Member of the Pennsylvania House of Representatives from the 152nd district
- In office January 5, 1971 – November 30, 1976
- Preceded by: Charles Nicholson
- Succeeded by: Stewart Greenleaf

Personal details
- Born: April 20, 1911 Delaware County, Iowa, United States
- Died: July 1, 1998 (aged 87) Palm Harbor, Florida, United States
- Party: Republican
- Spouse: Cecil C. Fawcett
- Children: Kennedy C. Fawcett, Kaye C. (Fawcett) Benson
- Alma mater: Upper Iowa University

= Charlotte Fawcett =

American politician

Charlotte Madge Durey Fawcett (April 20, 1911 – July 1, 1998) was a Republican member of the Pennsylvania House of Representatives.

==Formative years==
Born in Delaware County, Iowa on April 20, 1911, Charlotte Madge Durey was the oldest of sixteen children born to Floyd A. Durey and Cora (Rolfe) Durey. She graduated from Lamont High School in 1929, and then attended Upper Iowa College (now Upper Iowa University) from 1928 to 1929.

==Public service and political career==
A member of the committee which established the first library in Lower Moreland Township in Pennsylvania, she also served as that committee's secretary and personnel chair before becoming president of the library board. She also then chaired the joint committee which oversaw that library's merger with the Norristown Library. A charter member and subsequent president of the Huntingdon Valley Women's Club, she also served as a trustee of the Southeast District American Library Association and Pennsylvania Library Association.

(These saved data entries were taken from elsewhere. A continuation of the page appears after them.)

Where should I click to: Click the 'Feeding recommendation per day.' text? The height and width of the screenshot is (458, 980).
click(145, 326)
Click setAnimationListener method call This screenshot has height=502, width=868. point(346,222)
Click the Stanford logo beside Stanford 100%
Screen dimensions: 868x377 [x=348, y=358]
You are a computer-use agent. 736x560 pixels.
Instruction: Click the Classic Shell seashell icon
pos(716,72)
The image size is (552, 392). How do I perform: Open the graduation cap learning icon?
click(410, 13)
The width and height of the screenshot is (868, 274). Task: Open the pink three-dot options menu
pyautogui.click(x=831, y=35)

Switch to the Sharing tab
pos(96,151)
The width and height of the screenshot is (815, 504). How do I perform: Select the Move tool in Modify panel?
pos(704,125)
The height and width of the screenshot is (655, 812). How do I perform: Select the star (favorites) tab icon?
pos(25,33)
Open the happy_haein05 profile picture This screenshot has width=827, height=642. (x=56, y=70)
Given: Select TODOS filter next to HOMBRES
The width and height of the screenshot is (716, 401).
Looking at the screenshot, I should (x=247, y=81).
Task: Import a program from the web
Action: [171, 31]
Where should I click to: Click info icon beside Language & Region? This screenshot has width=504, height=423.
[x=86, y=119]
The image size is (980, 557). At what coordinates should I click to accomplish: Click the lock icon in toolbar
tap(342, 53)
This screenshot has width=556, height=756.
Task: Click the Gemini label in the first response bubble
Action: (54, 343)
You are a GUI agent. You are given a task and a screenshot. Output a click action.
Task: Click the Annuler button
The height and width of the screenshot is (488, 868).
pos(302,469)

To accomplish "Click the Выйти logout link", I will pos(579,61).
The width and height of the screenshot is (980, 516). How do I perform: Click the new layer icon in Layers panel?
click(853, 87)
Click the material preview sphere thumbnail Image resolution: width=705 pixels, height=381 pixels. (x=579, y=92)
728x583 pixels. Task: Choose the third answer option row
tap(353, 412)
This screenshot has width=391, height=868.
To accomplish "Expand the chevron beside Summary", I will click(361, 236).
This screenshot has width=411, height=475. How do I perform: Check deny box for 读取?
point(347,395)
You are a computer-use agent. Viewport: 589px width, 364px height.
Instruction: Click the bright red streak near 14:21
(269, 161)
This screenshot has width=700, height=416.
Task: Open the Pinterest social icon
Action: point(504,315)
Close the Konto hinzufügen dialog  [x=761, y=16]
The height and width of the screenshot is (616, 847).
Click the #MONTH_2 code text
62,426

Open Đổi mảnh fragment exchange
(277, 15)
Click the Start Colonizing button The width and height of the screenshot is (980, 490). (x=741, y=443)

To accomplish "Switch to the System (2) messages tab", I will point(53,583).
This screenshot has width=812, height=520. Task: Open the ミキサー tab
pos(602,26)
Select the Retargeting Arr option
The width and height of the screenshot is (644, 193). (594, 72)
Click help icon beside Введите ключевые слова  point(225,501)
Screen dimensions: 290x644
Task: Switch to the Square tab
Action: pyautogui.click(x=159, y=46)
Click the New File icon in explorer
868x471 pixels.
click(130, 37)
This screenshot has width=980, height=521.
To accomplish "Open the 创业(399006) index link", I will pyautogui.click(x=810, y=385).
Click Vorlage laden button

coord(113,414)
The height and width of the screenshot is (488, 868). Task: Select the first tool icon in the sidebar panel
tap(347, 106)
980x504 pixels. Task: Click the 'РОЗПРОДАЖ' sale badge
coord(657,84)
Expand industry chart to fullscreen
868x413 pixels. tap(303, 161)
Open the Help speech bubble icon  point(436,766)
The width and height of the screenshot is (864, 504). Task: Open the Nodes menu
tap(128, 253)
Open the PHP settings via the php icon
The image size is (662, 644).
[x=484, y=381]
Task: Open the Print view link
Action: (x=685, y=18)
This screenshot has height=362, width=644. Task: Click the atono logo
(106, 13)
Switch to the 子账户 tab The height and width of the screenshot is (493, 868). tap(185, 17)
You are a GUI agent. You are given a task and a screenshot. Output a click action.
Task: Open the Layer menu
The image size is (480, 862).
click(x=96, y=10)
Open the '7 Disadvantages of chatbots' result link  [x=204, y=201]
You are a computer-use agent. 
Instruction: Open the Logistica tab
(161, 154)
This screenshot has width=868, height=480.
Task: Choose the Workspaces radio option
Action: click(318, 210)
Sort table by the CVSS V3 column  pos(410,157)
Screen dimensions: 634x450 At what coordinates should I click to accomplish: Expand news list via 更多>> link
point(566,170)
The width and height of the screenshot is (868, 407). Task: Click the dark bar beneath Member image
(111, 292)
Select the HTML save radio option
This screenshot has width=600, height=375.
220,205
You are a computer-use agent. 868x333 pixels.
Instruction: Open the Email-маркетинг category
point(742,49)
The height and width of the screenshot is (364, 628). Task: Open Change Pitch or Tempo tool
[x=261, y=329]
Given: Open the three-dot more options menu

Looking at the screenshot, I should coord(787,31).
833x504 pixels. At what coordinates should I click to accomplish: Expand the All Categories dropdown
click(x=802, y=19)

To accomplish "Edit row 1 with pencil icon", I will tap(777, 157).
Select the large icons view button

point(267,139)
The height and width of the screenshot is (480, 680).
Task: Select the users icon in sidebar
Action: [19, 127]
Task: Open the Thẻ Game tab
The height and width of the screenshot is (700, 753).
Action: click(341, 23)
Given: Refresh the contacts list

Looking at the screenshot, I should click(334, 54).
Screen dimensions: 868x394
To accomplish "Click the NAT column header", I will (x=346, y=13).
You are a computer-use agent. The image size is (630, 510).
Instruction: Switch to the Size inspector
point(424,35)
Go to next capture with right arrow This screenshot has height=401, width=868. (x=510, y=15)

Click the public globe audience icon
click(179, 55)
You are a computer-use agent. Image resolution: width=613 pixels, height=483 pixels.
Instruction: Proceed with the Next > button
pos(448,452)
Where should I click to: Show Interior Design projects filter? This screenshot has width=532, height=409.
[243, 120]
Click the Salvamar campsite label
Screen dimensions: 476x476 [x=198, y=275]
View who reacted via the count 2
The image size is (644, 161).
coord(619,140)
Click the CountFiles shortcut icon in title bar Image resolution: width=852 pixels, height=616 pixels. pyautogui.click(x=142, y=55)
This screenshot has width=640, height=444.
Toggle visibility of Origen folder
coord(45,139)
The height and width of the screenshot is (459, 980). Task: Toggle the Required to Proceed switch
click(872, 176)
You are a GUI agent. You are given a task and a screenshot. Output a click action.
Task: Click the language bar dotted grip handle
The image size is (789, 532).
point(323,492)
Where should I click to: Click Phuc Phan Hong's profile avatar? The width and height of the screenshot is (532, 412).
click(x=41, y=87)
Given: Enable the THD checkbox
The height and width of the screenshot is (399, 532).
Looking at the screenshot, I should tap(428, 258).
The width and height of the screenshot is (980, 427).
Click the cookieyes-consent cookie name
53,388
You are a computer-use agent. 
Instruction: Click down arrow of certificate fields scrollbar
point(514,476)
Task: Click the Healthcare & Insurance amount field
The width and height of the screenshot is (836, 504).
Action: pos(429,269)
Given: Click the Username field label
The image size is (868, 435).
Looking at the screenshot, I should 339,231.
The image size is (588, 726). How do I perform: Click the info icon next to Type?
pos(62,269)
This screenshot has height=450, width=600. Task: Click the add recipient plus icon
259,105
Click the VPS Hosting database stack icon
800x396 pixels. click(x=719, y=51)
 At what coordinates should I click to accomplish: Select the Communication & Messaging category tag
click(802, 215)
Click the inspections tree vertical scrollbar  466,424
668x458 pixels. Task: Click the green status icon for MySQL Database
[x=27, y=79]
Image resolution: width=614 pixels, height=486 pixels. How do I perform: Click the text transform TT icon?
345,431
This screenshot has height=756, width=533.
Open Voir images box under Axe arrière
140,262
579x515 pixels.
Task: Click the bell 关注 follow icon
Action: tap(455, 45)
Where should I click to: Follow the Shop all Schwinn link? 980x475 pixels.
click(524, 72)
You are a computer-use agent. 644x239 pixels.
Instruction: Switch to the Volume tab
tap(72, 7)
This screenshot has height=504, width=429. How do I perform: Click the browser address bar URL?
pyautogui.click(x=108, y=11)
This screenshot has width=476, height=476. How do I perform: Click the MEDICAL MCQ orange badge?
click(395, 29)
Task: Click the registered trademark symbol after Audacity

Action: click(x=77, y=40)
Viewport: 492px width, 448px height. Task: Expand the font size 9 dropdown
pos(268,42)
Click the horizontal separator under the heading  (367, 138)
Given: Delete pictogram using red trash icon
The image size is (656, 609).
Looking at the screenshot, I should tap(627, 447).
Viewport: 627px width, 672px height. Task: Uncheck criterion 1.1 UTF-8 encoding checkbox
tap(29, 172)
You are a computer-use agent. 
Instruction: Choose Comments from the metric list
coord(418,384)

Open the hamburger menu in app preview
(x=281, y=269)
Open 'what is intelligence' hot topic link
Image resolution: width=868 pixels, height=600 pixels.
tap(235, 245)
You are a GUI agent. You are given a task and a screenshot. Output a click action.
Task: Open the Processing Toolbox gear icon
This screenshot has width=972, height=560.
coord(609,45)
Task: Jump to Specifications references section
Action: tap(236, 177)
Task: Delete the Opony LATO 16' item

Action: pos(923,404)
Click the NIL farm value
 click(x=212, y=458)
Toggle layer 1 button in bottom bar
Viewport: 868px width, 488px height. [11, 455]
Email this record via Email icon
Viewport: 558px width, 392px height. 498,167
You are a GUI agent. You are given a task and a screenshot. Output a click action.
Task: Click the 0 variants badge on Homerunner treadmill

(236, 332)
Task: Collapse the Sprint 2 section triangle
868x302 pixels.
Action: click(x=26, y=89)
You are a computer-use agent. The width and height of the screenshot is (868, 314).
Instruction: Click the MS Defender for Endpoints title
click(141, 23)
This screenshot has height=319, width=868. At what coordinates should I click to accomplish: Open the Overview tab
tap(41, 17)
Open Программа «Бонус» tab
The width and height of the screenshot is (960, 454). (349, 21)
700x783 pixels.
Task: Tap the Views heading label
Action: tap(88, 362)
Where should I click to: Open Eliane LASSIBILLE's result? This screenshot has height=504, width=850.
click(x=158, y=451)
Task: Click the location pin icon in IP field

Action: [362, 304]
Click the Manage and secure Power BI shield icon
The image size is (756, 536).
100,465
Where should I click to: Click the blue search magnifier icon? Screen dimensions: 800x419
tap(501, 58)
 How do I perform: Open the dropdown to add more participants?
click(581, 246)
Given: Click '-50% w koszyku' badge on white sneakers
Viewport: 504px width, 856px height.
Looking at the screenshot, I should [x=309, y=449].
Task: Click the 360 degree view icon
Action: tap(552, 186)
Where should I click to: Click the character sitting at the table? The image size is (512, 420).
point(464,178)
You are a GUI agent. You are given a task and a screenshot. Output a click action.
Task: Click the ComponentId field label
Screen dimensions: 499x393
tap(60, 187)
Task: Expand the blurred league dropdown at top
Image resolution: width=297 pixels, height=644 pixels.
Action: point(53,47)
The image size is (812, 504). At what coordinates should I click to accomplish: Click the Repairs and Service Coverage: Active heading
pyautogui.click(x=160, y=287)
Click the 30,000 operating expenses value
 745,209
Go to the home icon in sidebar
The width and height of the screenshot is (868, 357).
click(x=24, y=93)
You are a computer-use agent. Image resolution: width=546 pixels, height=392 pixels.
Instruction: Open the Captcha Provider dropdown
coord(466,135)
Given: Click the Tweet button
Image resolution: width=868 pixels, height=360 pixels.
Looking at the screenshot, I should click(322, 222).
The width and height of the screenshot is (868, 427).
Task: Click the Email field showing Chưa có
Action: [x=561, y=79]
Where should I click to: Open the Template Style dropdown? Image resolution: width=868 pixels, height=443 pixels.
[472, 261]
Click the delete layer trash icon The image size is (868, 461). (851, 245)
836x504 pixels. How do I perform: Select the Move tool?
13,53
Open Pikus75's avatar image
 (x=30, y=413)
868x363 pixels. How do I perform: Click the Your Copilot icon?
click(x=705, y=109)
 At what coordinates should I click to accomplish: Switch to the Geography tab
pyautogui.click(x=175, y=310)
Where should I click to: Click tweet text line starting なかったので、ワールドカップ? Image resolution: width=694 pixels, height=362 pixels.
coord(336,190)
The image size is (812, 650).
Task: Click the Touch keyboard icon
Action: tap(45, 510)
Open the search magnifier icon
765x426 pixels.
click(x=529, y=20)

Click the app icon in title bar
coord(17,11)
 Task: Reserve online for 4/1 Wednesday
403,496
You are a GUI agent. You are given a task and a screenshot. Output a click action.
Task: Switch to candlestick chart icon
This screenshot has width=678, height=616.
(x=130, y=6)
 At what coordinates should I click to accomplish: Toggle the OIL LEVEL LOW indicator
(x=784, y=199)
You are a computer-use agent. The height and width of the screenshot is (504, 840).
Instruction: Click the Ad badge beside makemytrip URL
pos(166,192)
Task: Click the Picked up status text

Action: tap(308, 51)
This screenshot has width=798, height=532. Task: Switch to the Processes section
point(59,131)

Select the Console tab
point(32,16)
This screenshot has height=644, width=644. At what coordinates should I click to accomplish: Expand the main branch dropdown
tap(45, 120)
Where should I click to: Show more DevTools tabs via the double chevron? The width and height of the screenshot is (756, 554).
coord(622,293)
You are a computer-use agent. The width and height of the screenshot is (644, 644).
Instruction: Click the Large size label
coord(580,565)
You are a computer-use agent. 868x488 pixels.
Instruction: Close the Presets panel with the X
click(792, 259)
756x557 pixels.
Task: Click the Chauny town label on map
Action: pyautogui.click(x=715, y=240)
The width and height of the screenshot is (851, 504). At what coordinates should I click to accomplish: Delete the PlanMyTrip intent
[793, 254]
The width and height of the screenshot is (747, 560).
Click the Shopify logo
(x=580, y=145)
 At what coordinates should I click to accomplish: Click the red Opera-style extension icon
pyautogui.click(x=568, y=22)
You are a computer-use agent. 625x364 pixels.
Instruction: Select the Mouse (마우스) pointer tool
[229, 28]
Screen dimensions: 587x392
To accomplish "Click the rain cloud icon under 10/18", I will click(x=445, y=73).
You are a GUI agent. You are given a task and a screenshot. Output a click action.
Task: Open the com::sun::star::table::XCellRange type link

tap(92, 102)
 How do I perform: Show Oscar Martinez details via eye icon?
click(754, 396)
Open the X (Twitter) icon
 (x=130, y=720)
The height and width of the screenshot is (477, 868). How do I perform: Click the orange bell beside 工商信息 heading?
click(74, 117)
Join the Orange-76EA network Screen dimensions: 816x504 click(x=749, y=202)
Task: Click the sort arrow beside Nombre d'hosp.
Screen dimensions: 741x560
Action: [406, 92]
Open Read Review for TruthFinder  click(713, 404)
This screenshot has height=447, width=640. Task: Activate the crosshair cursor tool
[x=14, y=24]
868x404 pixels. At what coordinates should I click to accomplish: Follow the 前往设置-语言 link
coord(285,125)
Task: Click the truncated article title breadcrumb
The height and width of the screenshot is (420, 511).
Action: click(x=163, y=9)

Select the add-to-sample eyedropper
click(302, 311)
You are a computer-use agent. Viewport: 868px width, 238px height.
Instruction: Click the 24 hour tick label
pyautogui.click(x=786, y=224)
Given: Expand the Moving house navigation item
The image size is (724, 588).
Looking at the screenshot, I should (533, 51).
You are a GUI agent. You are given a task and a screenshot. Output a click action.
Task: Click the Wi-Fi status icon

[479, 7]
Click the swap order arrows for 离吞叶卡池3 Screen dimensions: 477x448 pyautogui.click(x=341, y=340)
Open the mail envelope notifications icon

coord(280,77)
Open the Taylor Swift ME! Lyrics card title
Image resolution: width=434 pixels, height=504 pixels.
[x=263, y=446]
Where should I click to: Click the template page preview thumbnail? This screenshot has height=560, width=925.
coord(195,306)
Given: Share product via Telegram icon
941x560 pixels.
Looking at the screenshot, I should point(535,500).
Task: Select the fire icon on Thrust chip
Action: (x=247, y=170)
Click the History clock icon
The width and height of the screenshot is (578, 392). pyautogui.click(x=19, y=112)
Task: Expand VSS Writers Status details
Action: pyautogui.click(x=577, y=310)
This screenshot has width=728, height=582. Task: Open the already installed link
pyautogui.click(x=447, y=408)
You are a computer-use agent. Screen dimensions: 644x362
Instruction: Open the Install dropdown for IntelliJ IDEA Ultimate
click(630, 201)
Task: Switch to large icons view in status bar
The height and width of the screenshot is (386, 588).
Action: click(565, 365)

A member of the Republican Committee, Charlotte D. Fawcett also chaired the Lower Moreland Township Republican Committee, served as the parliamentarian for the Eastern Montgomery County Council of Republican Women, and served as the chair of Republican Area 11 for Montgomery County from 1968 to 1969. A delegate to Pennsylvania's Constitutional Convention in 1968, she was then elected to the Pennsylvania House of Representatives for its 1971, 1973, and 1975 terms, but did not run for reelection during the 1977 term. She represented the House's 152nd district.

==Death and interment==
Fawcett died at the Mease Countryside Hospital near her home in Palm Harbor, Florida on July 1, 1998. She was survived by her husband, Cecil Fawcett, and children, son Kennedy Fawcett, and daughter Kaye C. (Fawcett) Benson, as well as multiple siblings and grandchildren.